I'm reading so much about *tear stain* issues with Malteses. I want to keep the hair real short in the face near the eyes to avoid that problem. *My questions is: Can I cut the hair in the face myself?* I don't want to wait til he sees the the groomer, so I wanted to keep it short myself. [/B]Is that really weird of me to want to do that?


----------



## NC's Mom (Oct 23, 2004)

I cut the hair on both of my dogs' faces. I don't like it when it gets in front of their eyes so that they can't see well or, even worse, when it gets inside their eyes. It's as easy as pie for me as my dogs are not wiggle worms. However, my friend tried to cut some hair on her Malt's face and she accidentally snipped his face and made him bleed. The dog was fine; he knew an excellent guilt trip possibility when he saw it.

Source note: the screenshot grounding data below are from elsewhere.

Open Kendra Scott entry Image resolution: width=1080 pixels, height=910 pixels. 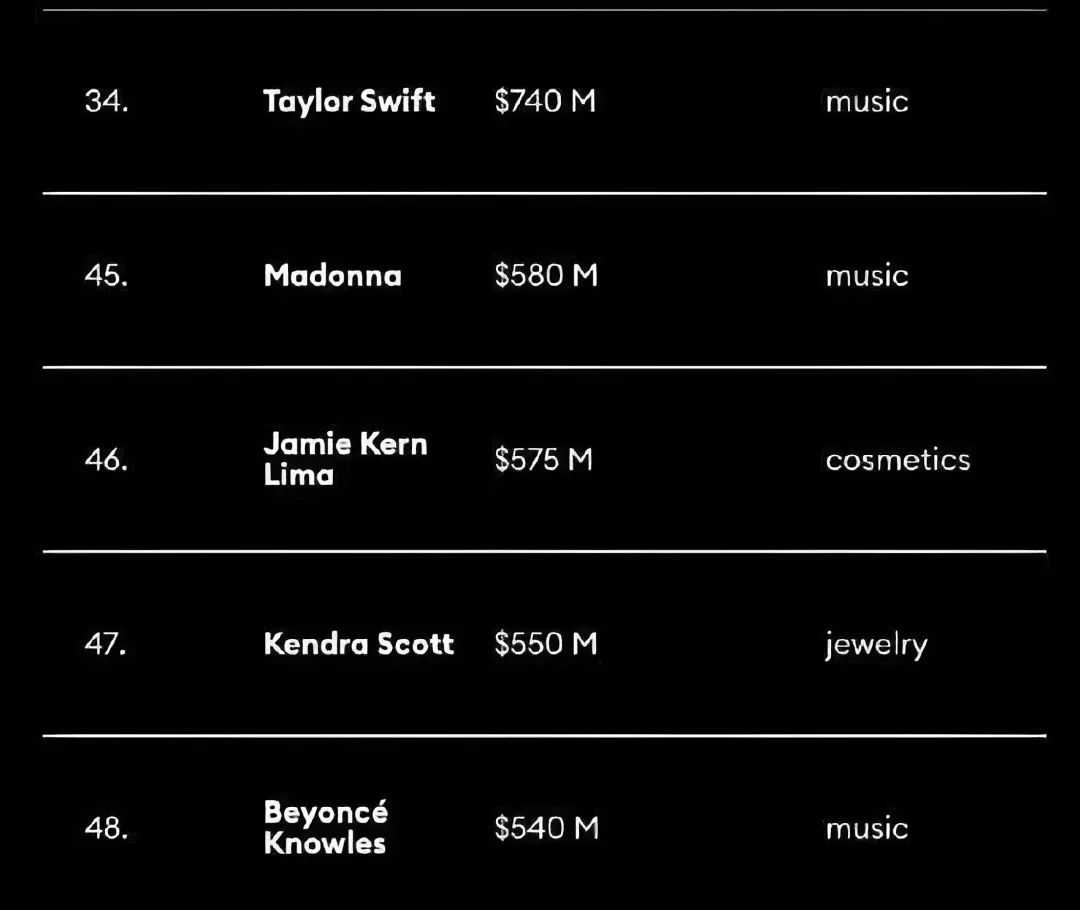[359, 644]
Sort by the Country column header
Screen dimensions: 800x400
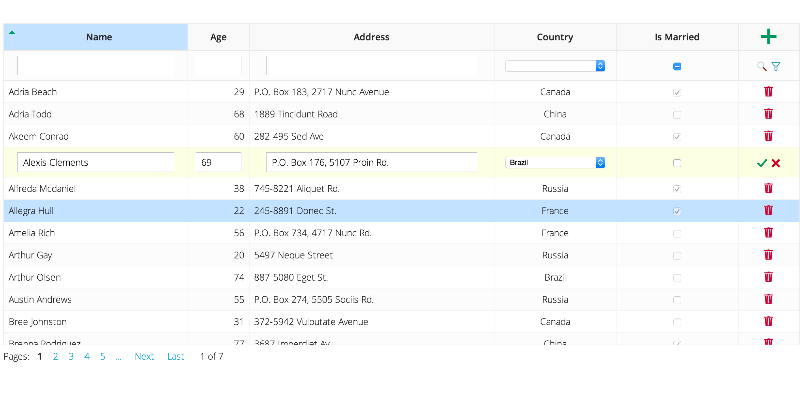[x=555, y=37]
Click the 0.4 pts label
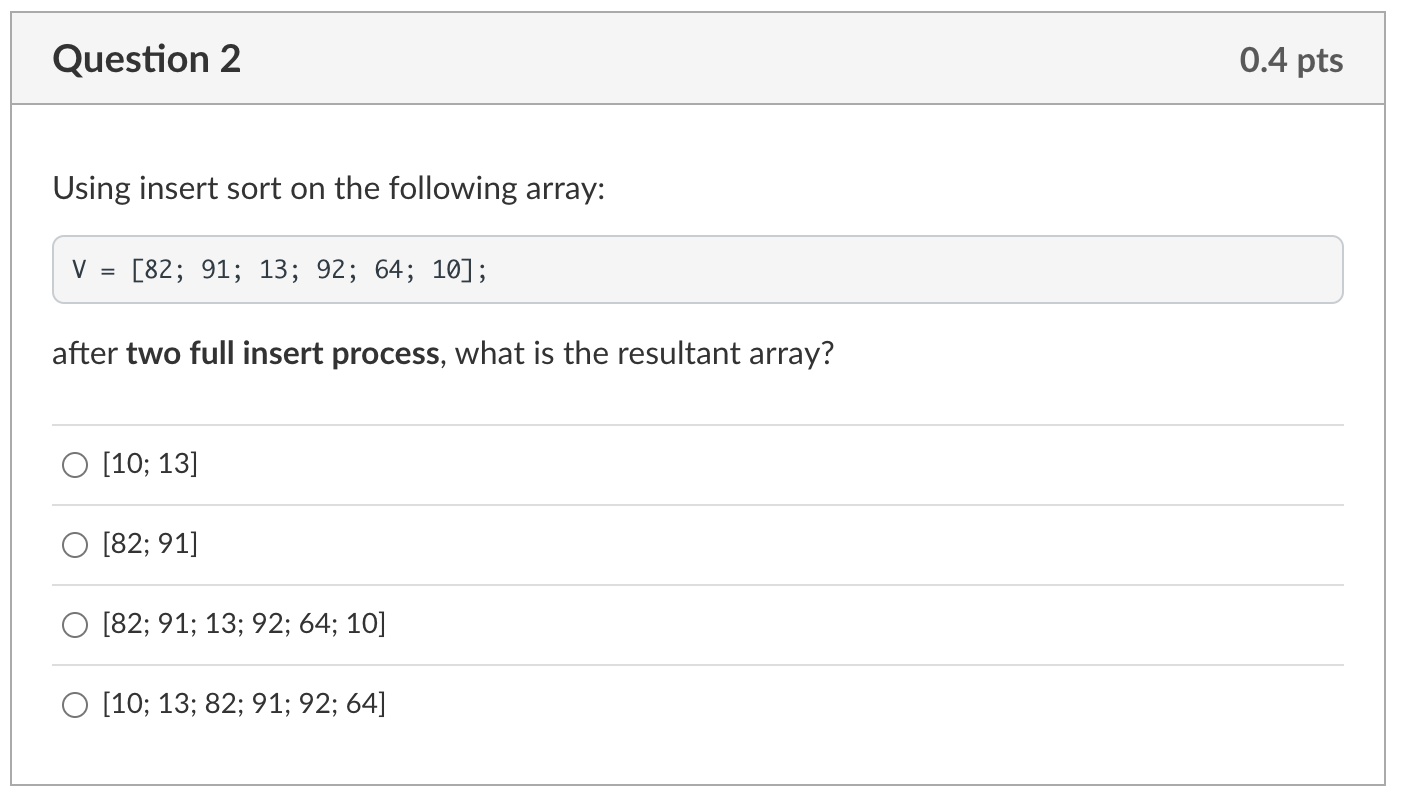The height and width of the screenshot is (796, 1402). point(1291,60)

She was very upset for quite a while and I think that she might not ever try to cut his hair again. Then again, this is an EXTREMELY wiggly dog. So, I guess what I'd say is go for it if you have a nice, calm little dog. Use small, round-tipped scissors. Do it when your baby is completely worn out...eventually, he'll probably get so used to it that he just sits down and presents his face whenever he sees scissors (my dogs do this!).


----------



## jmm (Nov 23, 2004)

You certainly can, you just need to trim it often so the short growing hairs don't stick in the eye. If you just want to do the hairs in the corners of the eye, small scissors with rounded ends are good for that. If you want to do a slightly more thorough job, a little pair of mustache trimmers or Wahl pockets with a 1 inch blade can be used. Or, you can let the hair grow out.


----------



## MalteseJane (Nov 21, 2004)

I would be reluctant to do it on a wiggly dog. Thank goodness Alex stays real still when I work around his eyes. Maybe he knows it could be dangerous to move


----------



## I love my PALBERT (Jul 17, 2004)

Ugh, Palbert is a such a wiggle worm.







And I love cutting his face short- so it's kind of a problem. I try to put him in clothing to try and get him calm. Or, having another person hold the pup while the other cuts is pretty helpful. Sometimes I think I'd be better off going to a groomer.. but you never know what he'll come back looking like!


----------